### [What you will do]
Return each of the entries below verbatim, line by line, and leave the pictures out of the output.

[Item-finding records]
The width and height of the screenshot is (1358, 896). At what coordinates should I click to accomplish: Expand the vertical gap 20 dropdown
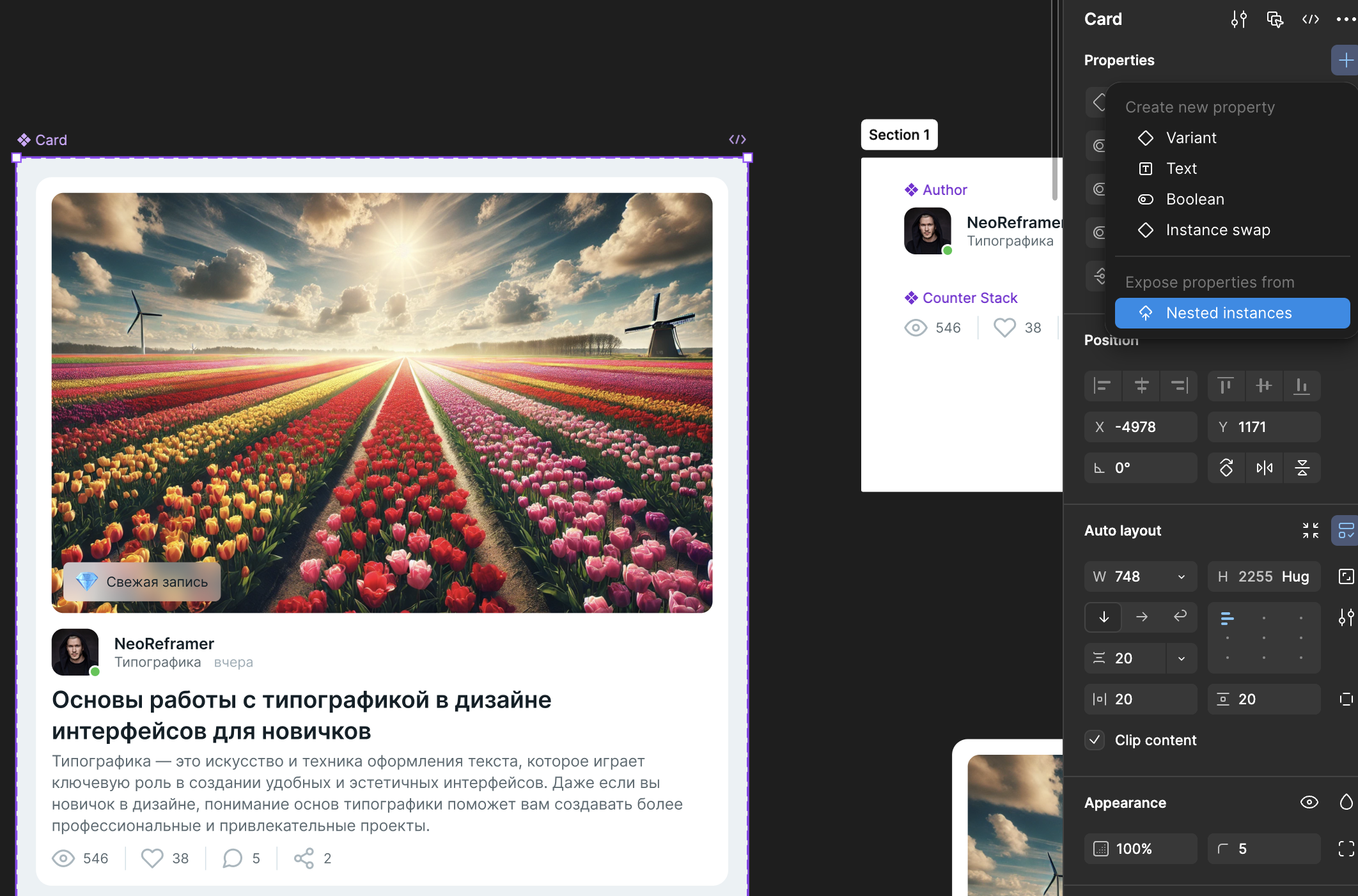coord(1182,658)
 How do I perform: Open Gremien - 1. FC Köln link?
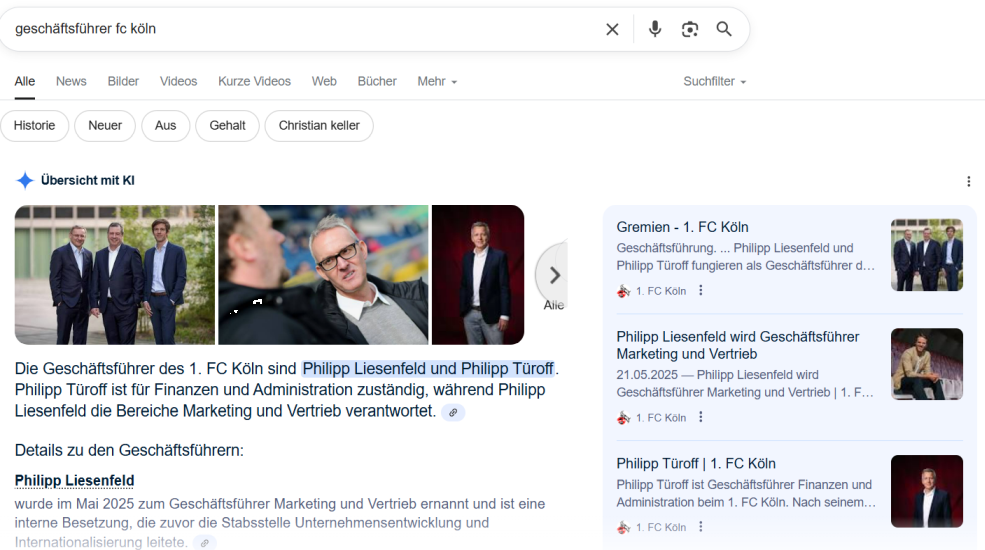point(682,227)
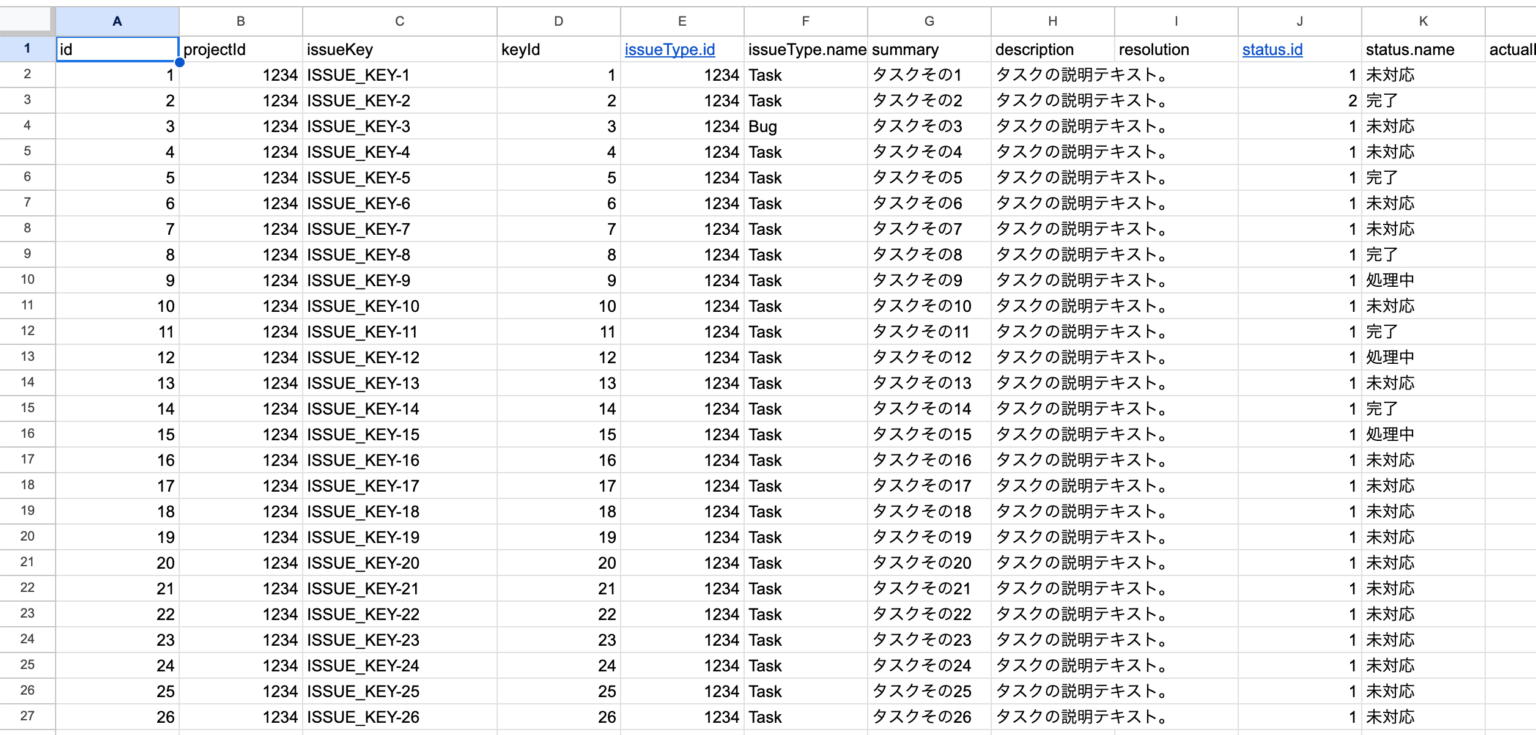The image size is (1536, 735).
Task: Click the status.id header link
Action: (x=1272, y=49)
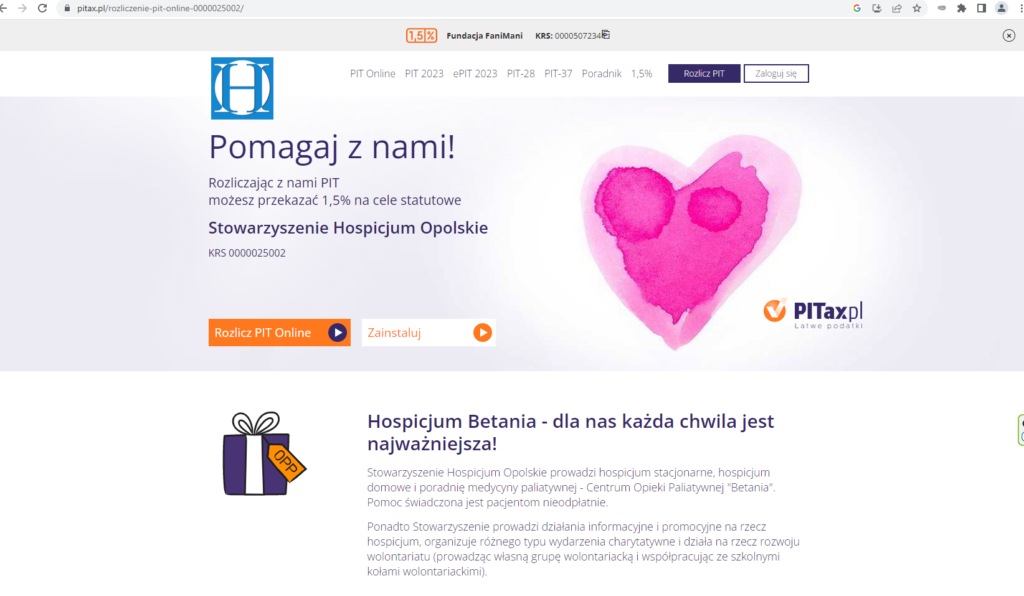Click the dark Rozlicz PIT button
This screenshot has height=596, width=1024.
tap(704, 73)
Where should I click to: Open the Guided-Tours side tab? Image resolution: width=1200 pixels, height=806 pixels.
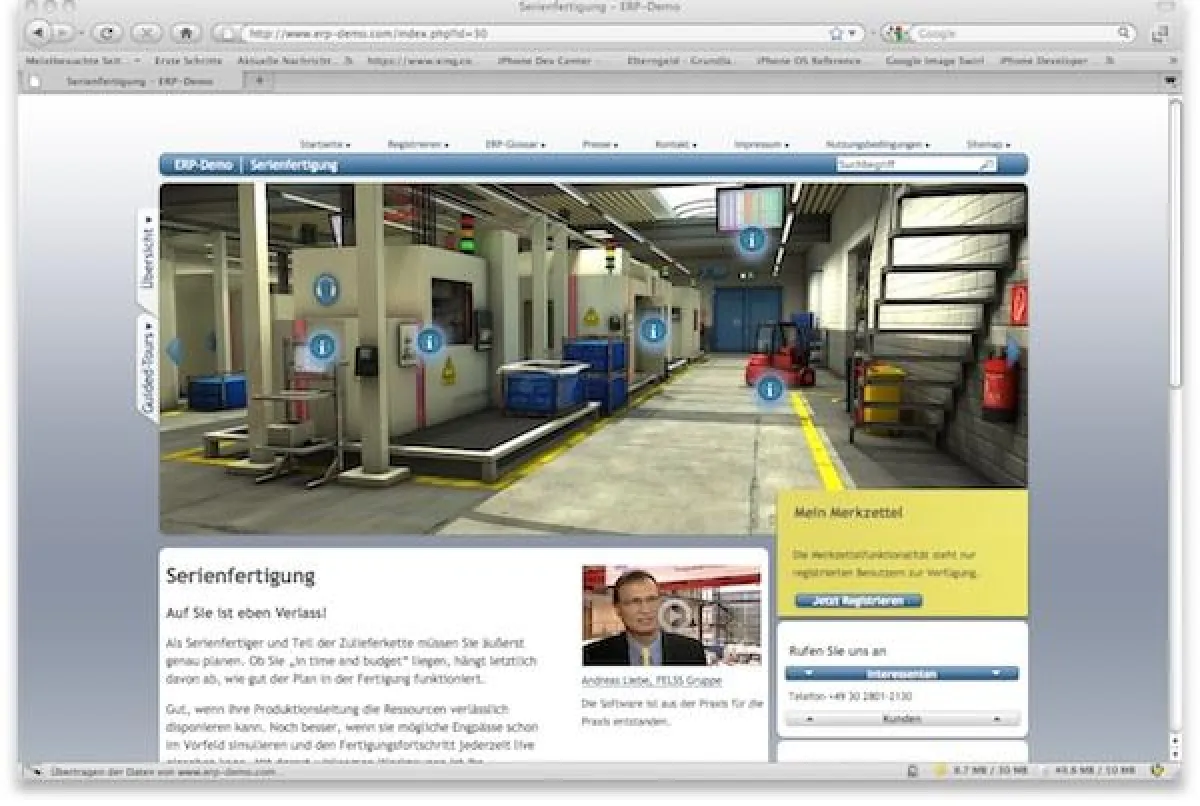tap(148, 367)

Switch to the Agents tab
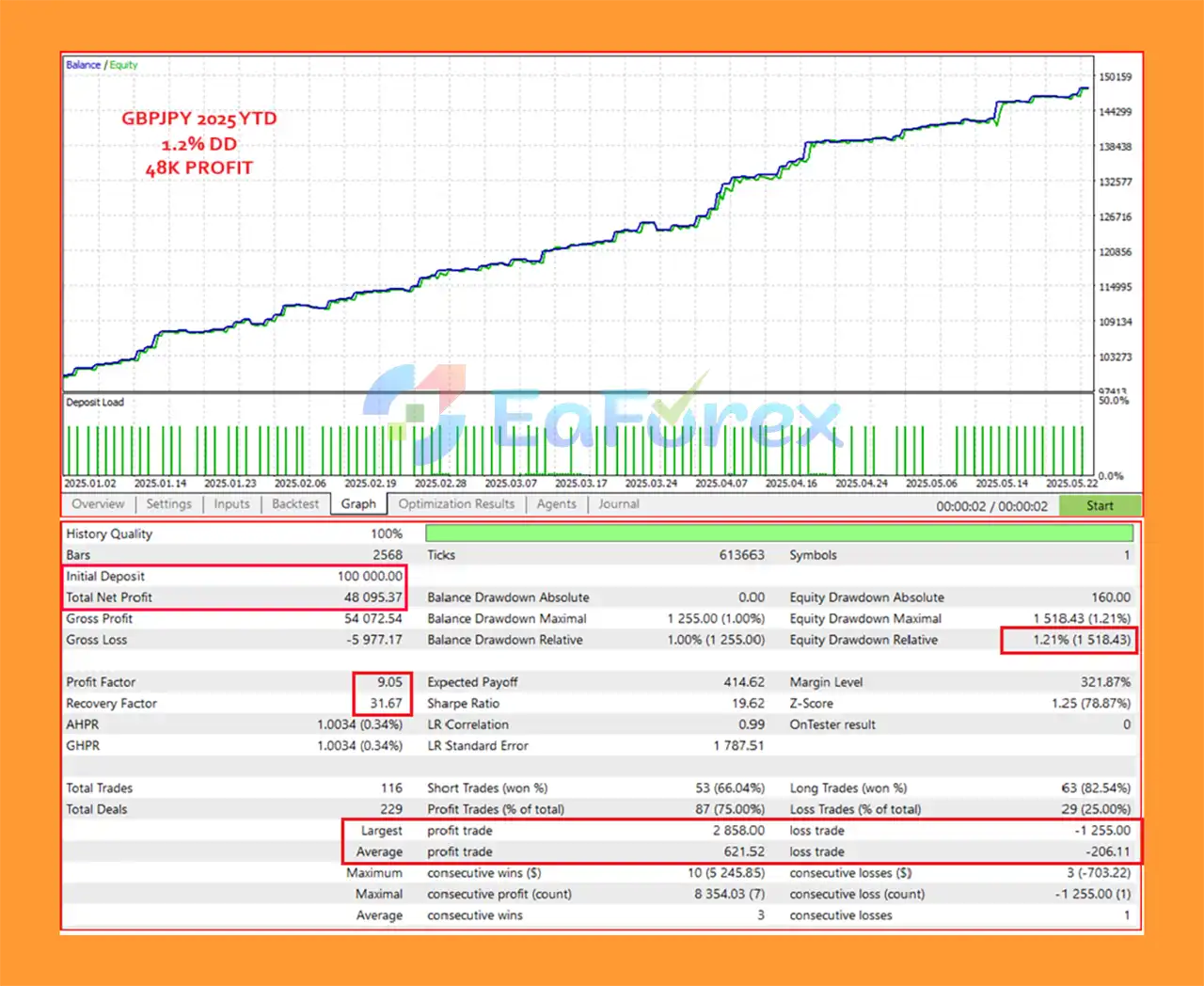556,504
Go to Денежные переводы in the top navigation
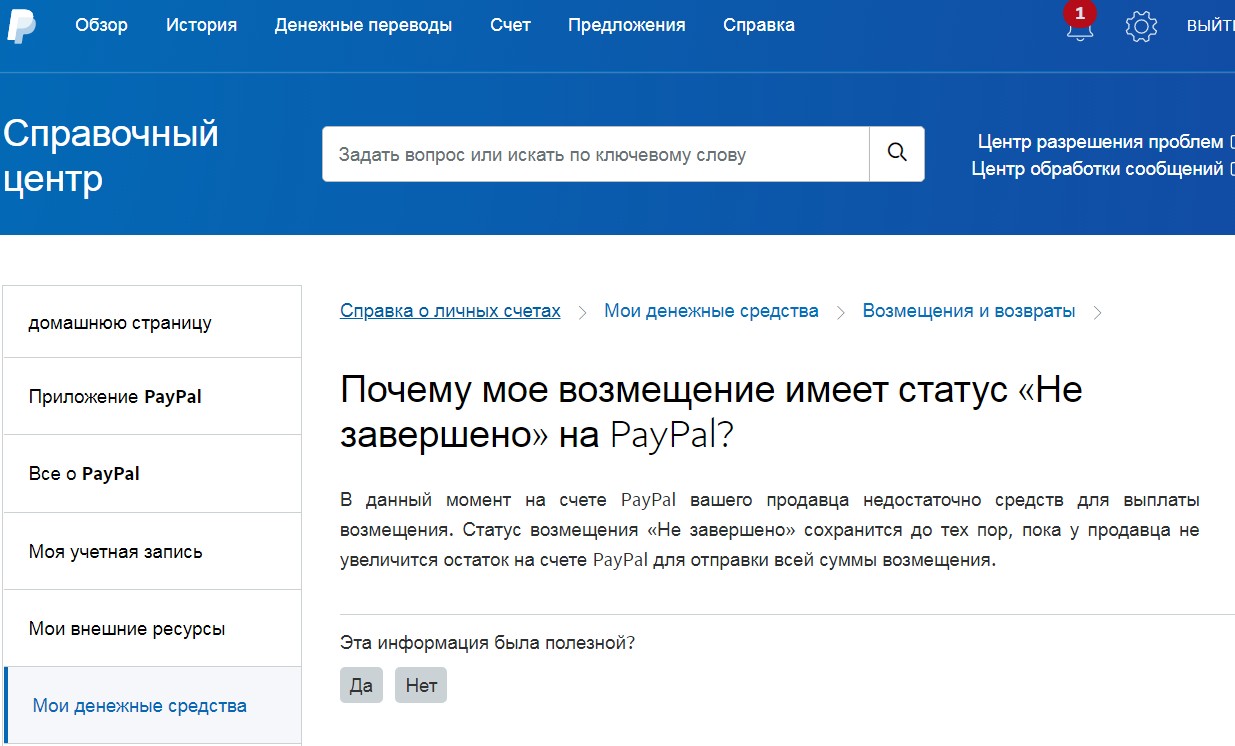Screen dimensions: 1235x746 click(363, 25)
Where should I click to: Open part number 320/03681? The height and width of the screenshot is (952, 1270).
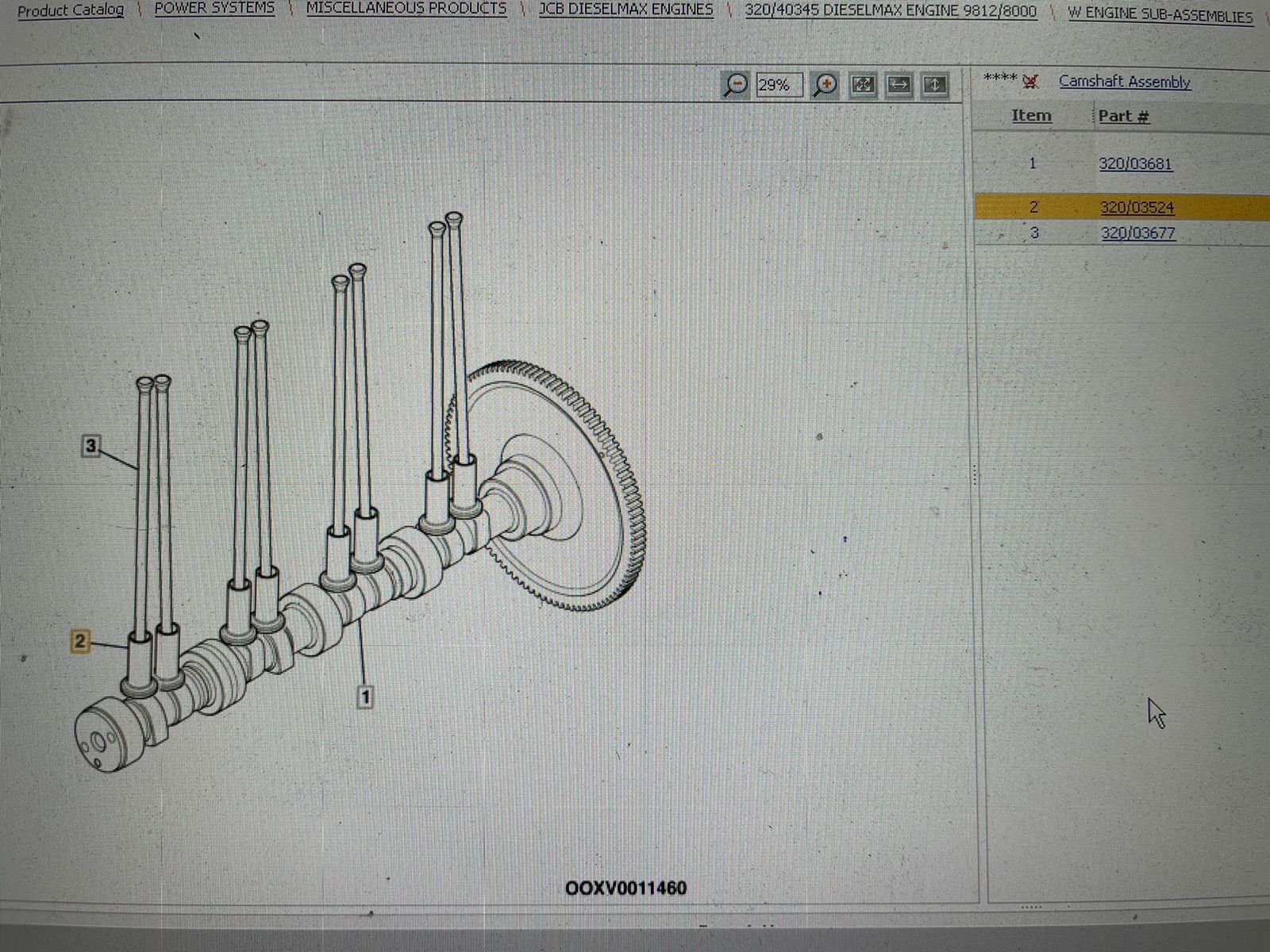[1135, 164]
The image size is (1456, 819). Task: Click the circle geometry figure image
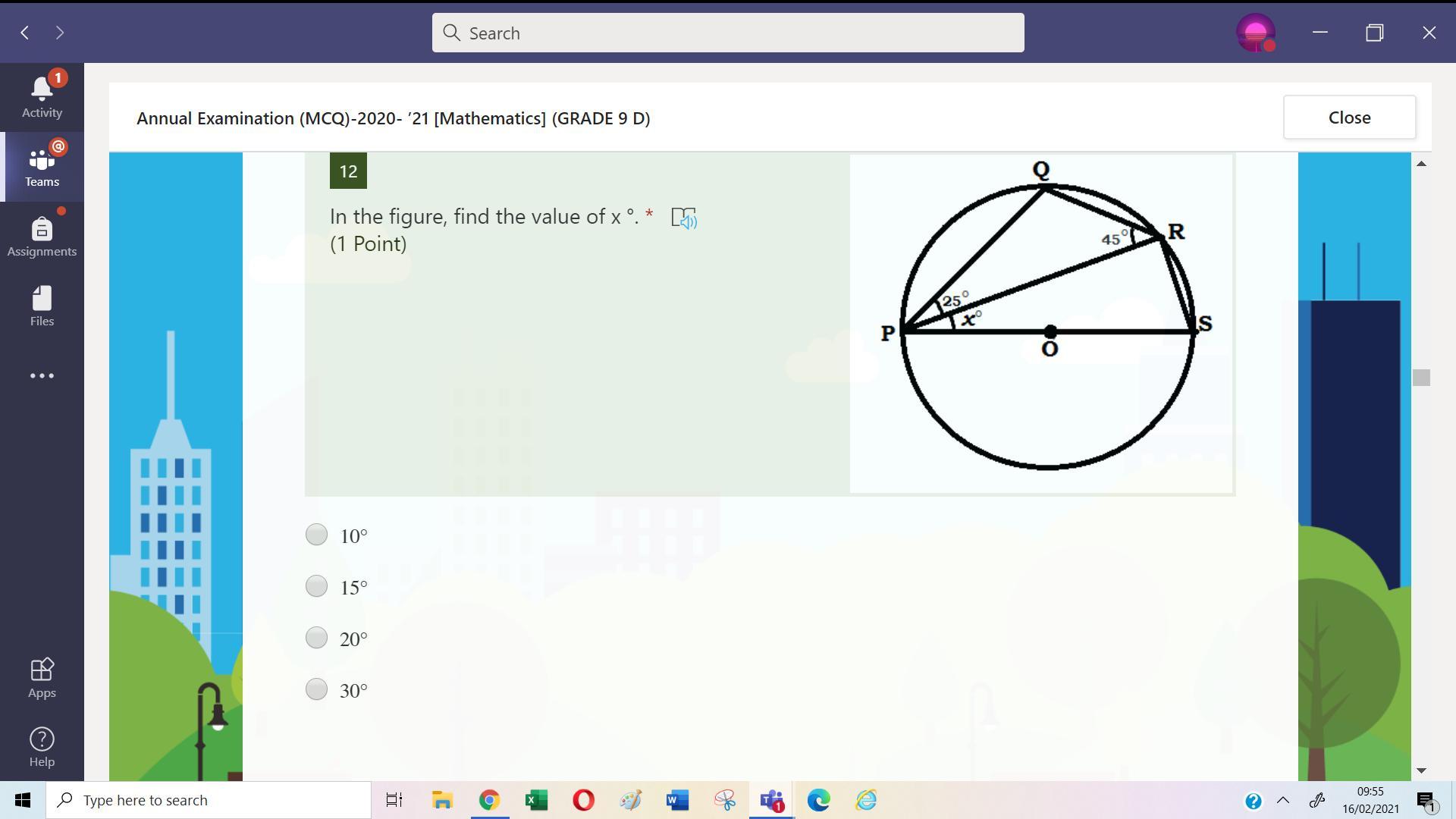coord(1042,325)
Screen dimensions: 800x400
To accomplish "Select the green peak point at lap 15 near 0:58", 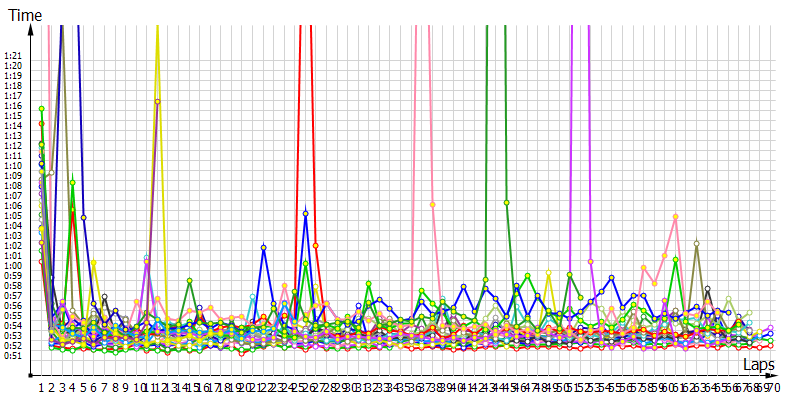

### [Reply]
The width and height of the screenshot is (1358, 896). At what coordinates should I click to accomplish: Expand the vertical gap 20 dropdown
coord(1182,658)
 How do I perform: Open Gremien - 1. FC Köln link?
point(682,227)
The image size is (1536, 735).
Task: Click the status.id header link
Action: (x=1272, y=49)
Click the dark Rozlicz PIT button
This screenshot has height=596, width=1024.
tap(704, 73)
Where should I click to: Open the Guided-Tours side tab? Image resolution: width=1200 pixels, height=806 pixels.
tap(148, 367)

Switch to the Agents tab
556,504
Go to Денежные переводы in the top navigation
Screen dimensions: 1235x746 click(363, 25)
Where should I click to: Open part number 320/03681? The height and width of the screenshot is (952, 1270).
[1135, 164]
The image size is (1456, 819). Task: Click the circle geometry figure image
coord(1042,325)
Screen dimensions: 800x400
To accomplish "Select the green peak point at lap 15 near 0:58", 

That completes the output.